» **Given data**
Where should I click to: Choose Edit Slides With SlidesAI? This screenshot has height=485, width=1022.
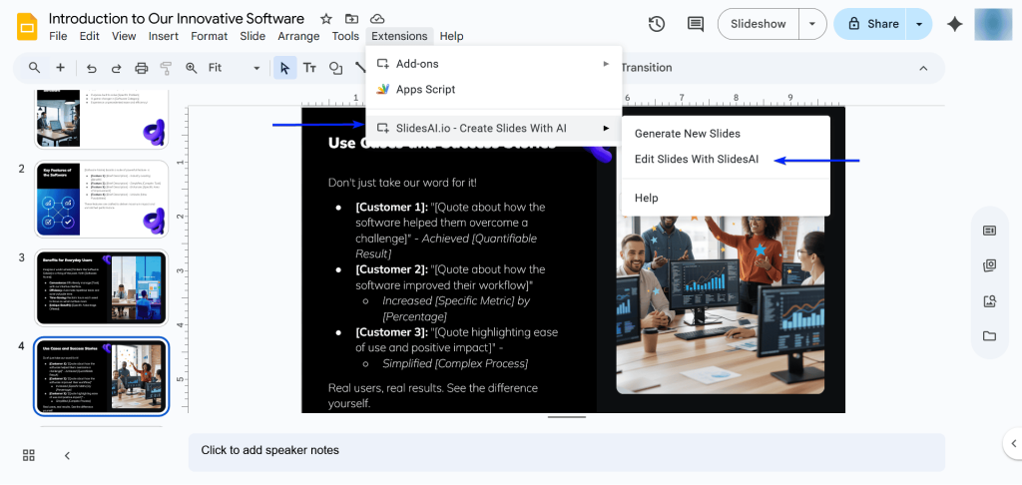(x=697, y=160)
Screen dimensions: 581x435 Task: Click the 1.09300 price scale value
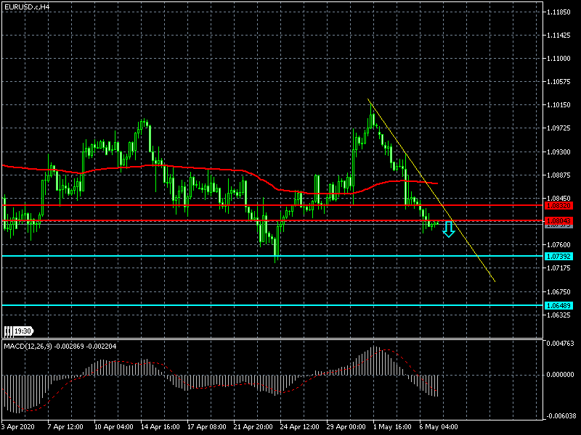(560, 152)
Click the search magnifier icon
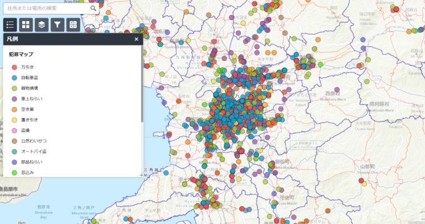The height and width of the screenshot is (224, 425). point(93,8)
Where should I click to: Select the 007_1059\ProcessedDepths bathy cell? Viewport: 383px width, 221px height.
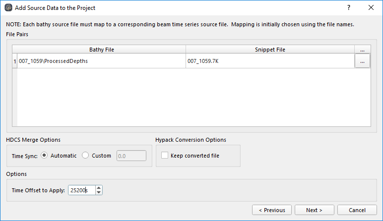coord(101,61)
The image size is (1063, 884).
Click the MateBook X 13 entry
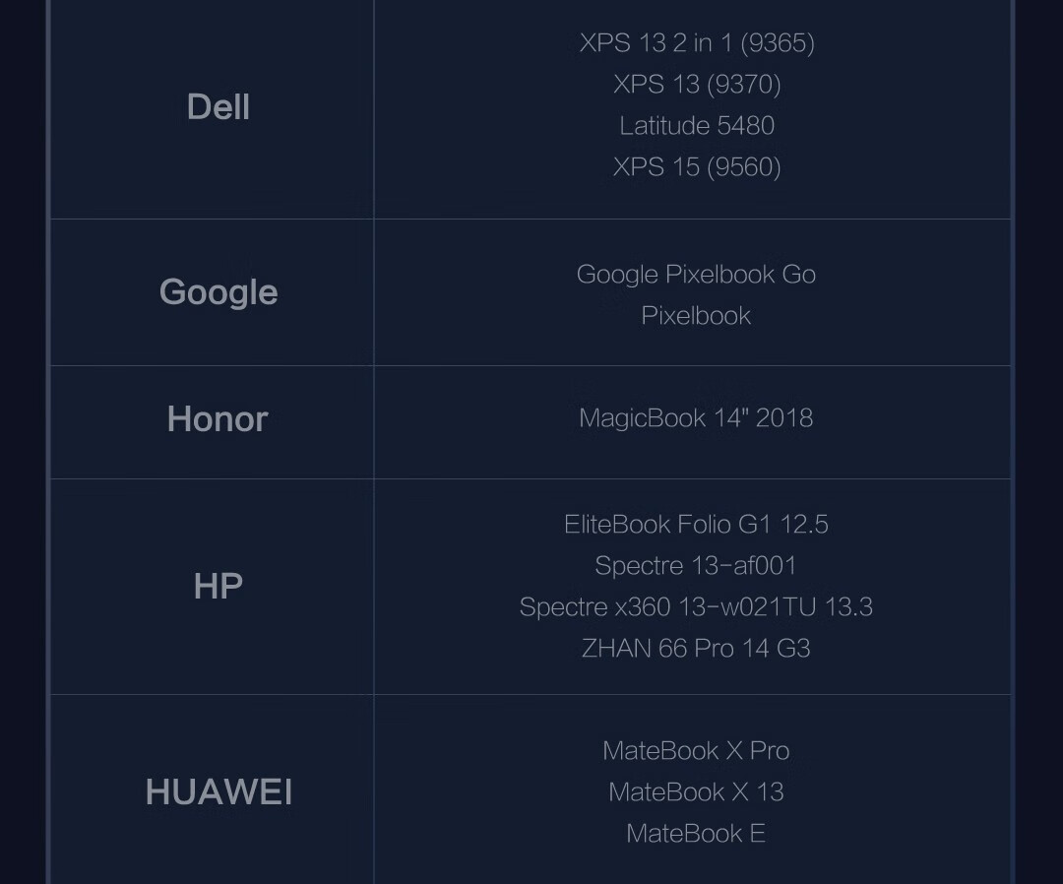[x=696, y=791]
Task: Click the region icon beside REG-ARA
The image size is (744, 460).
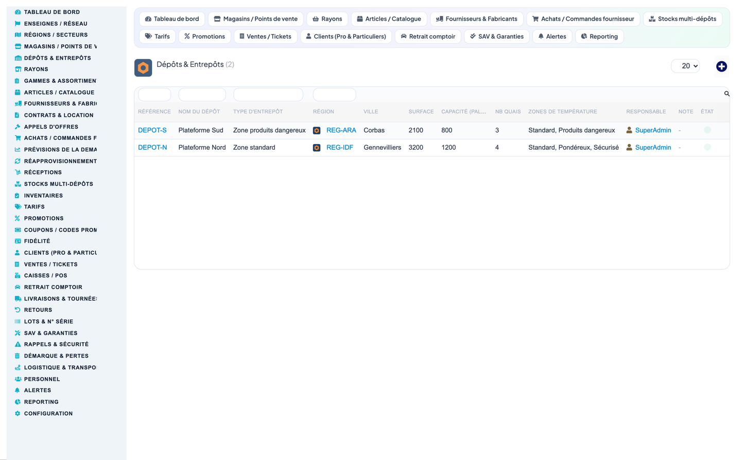Action: [x=317, y=131]
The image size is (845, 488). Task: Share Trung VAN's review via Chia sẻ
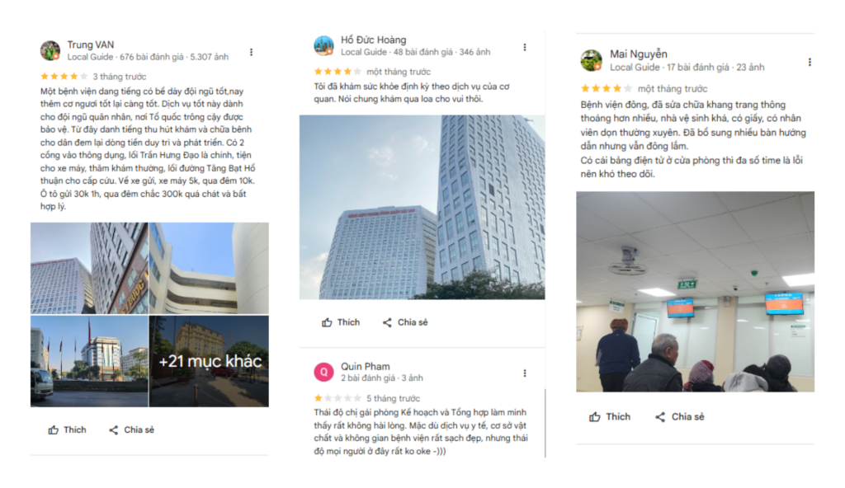click(131, 429)
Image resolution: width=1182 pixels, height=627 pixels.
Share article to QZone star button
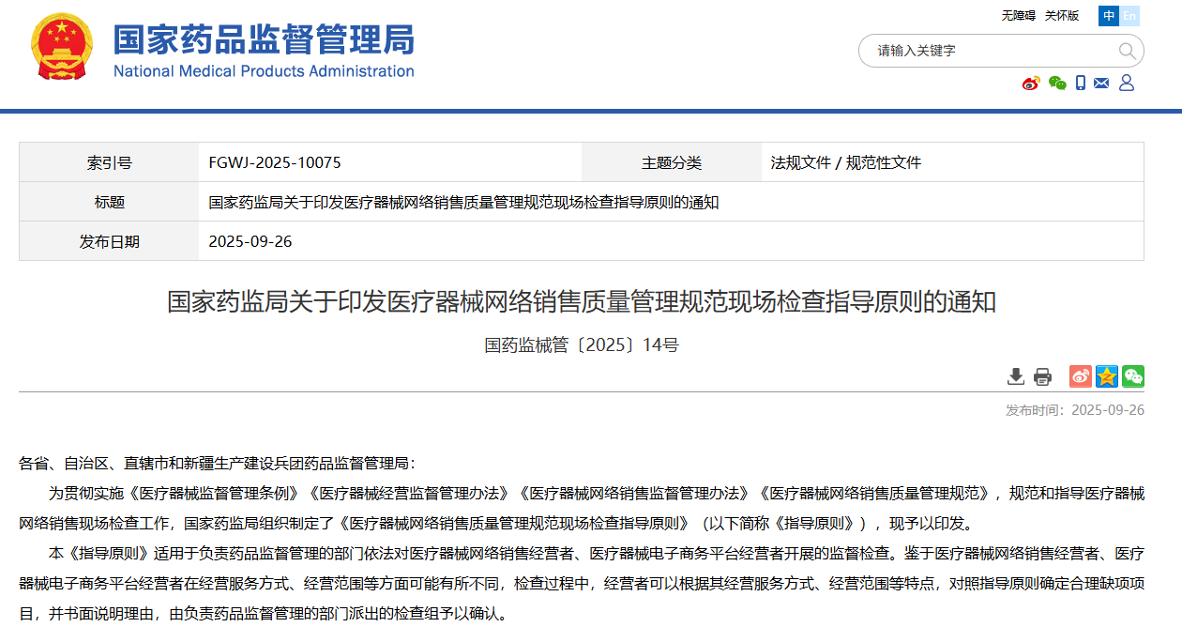(1107, 376)
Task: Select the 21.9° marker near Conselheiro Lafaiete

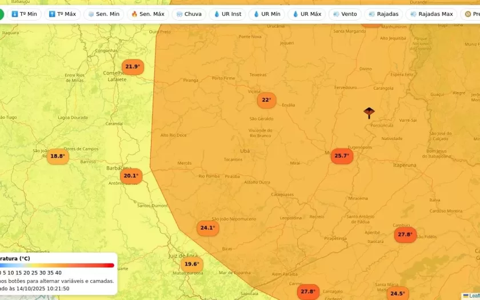Action: pyautogui.click(x=133, y=67)
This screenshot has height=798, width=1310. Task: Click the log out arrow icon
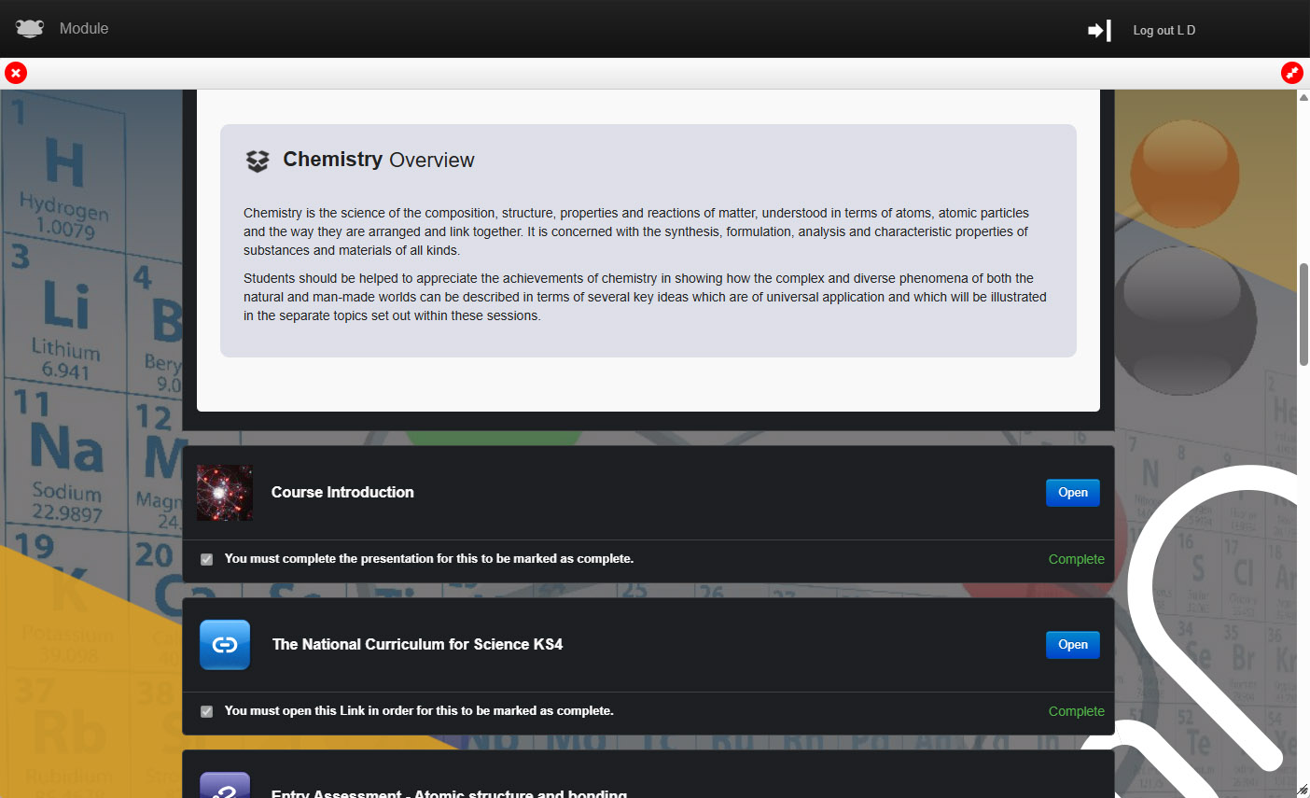point(1099,31)
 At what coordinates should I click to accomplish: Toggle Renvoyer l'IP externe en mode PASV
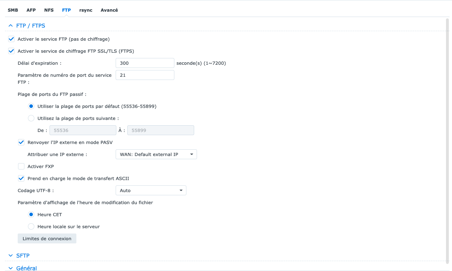21,142
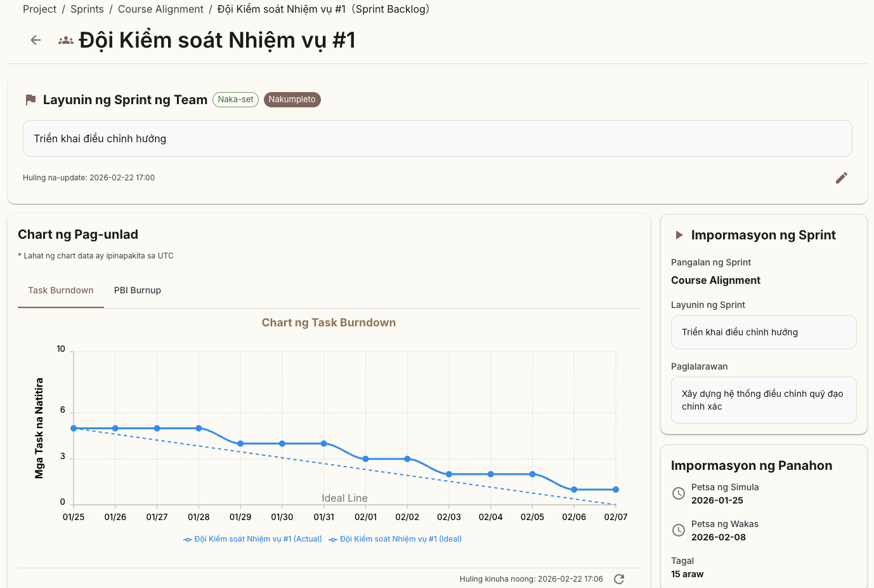
Task: Collapse the Impormasyon ng Sprint section
Action: [x=679, y=235]
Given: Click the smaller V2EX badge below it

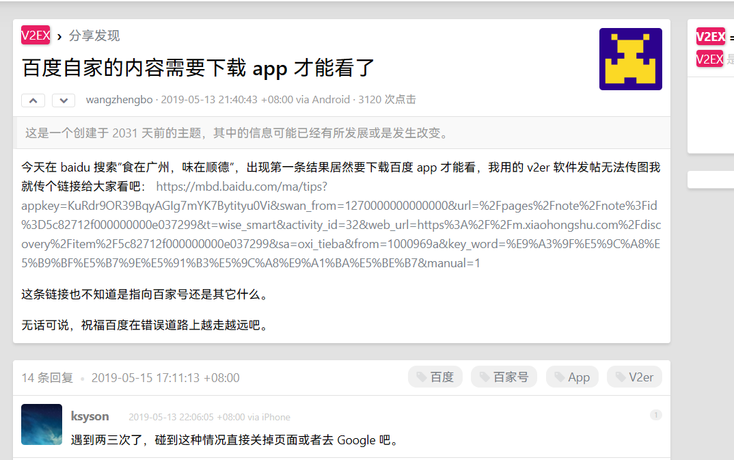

» **Your goal**
Every line of the material must be returned exactly; leave the images out.

» **Finished exercise**
Where should I click to: Choose Edit Slides With SlidesAI? This screenshot has height=485, width=1022.
(x=697, y=160)
Screen dimensions: 581x435 Task: Click the 1.09300 price scale value
(560, 152)
Click the search magnifier icon
The height and width of the screenshot is (224, 425). point(93,8)
Where should I click to: Select the 007_1059\ProcessedDepths bathy cell? Viewport: 383px width, 221px height.
coord(101,61)
The image size is (1063, 884).
Click the MateBook X 13 entry
[x=696, y=791]
Task: Click the region icon beside REG-ARA
The image size is (744, 460).
Action: [x=317, y=131]
The image size is (845, 488). Task: Share Trung VAN's review via Chia sẻ
click(131, 429)
Image resolution: width=1182 pixels, height=627 pixels.
Share article to QZone star button
(1107, 376)
Task: Select the 21.9° marker near Conselheiro Lafaiete

Action: pyautogui.click(x=133, y=67)
This screenshot has height=798, width=1310. Task: Click the log out arrow icon
point(1099,31)
 At what coordinates should I click to accomplish: Toggle Renvoyer l'IP externe en mode PASV
21,142
Task: Collapse the Impormasyon ng Sprint section
Action: [x=679, y=235]
Given: Click the smaller V2EX badge below it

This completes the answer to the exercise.